• [PROBLEM STATEMENT]
Please summarize the Spark release notes below in exactly two sentences.

• [SELECTED EXTRACT]
%%
AWS runtime for Apache Spark (emr-spark-8.0-preview)
The following table lists the application versions available with AWS runtime for Apache Spark (emr-spark-8.0-preview).
| Application | Version |
|---|---|
| Spark | 4.0.1-amzn-0 |
AWS runtime for Apache Spark (emr-spark-8.0-preview) release notes
-
Preview release – This is a preview release of
AWS runtime for Apache Sparkfeaturing Apache Spark 4.0.1. This preview is available on EMR Serverless only. -
Regional Availability - This preview release is available in all AWS Regions where EMR Serverless is available, except China and AWS GovCloud (US) regions.
-
Application version information - This release ships with the following application versions:
-
AWS SDK for Java 2.35.5, 1.12.792
-
Python 3.9, 3.11, 3.12
-
Scala 2.13.16
-
AmazonCloudWatchAgent 1.300034.0-amzn-0
-
Delta 4.0.0-amzn-0-spark
-
Iceberg 1.10.0-amzn-spark-0
-
This release ships with Amazon Corretto 17 (built on OpenJDK) by default for applications that support Corretto 17 (JDK 17).
-
-
Preview limitations - The following capabilities are not available in this preview release:
-
Interactive and Integration Features: SageMaker Unified Studio, EMR Studio integration, Spark Connect, Livy, and JupyterEnterpriseGateway are not supported.
-
Table Formats and Access Control: Hudi, Delta Universal Format, and fine-grained access control (FGAC) with row-level or column-level filtering and DDL/DML operators are not supported.
-
Data Connectors: spark-sql-kinesis, emr-dynamodb, and spark-redshift connectors are not available.
-
History Server: The Persistent Spark History Server is not available in this preview release. Users can still access the live Spark UI to monitor and debug active serverless jobs in real-time.
%%
• [RECORDS PROVIDED]
%%
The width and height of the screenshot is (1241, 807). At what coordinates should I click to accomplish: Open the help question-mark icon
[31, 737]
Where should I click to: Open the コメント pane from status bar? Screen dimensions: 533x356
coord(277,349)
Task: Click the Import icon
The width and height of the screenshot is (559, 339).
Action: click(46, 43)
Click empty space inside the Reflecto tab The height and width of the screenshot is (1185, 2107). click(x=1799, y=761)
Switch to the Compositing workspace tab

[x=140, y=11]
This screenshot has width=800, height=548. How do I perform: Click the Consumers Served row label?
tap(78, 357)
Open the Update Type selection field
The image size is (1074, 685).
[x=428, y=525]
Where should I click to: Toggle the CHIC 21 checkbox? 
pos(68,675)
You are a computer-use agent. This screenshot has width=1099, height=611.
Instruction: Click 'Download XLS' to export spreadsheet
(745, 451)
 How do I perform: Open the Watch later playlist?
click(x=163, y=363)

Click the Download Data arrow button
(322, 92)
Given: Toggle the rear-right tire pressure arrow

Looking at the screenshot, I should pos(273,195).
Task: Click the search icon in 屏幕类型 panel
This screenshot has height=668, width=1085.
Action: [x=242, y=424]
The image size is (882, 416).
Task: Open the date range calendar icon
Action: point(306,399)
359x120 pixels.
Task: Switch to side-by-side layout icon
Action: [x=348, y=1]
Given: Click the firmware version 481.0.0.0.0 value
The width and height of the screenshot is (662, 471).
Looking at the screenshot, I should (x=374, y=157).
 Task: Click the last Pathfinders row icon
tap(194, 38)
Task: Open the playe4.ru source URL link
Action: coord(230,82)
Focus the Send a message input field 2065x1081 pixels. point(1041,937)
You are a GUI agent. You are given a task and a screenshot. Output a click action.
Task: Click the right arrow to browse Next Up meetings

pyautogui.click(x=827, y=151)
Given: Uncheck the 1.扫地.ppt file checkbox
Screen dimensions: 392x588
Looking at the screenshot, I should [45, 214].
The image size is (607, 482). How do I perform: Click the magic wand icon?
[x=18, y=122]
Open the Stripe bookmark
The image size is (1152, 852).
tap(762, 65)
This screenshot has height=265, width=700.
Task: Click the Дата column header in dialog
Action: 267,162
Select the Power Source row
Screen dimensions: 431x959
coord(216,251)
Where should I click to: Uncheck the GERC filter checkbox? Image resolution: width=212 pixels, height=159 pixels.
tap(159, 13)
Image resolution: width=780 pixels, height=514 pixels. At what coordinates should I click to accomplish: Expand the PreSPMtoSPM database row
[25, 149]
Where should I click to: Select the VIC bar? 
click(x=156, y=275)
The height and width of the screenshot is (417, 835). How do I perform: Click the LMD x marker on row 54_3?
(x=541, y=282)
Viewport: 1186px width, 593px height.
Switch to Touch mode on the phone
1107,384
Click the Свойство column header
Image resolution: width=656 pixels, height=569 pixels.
%%
• [EXERCISE ANSWER]
The emr-spark-8.0-preview release is a preview of AWS runtime for Apache Spark featuring Apache Spark 4.0.1, offered only on EMR Serverless in every AWS Region where EMR Serverless is available except China and AWS GovCloud (US) regions. It ships with Scala 2.13.16, Python 3.9, 3.11 and 3.12, Delta, Iceberg and Amazon Corretto 17 by default, but several capabilities are missing, including Spark Connect, Livy, Hudi, the spark-redshift connector and the Persistent Spark History Server.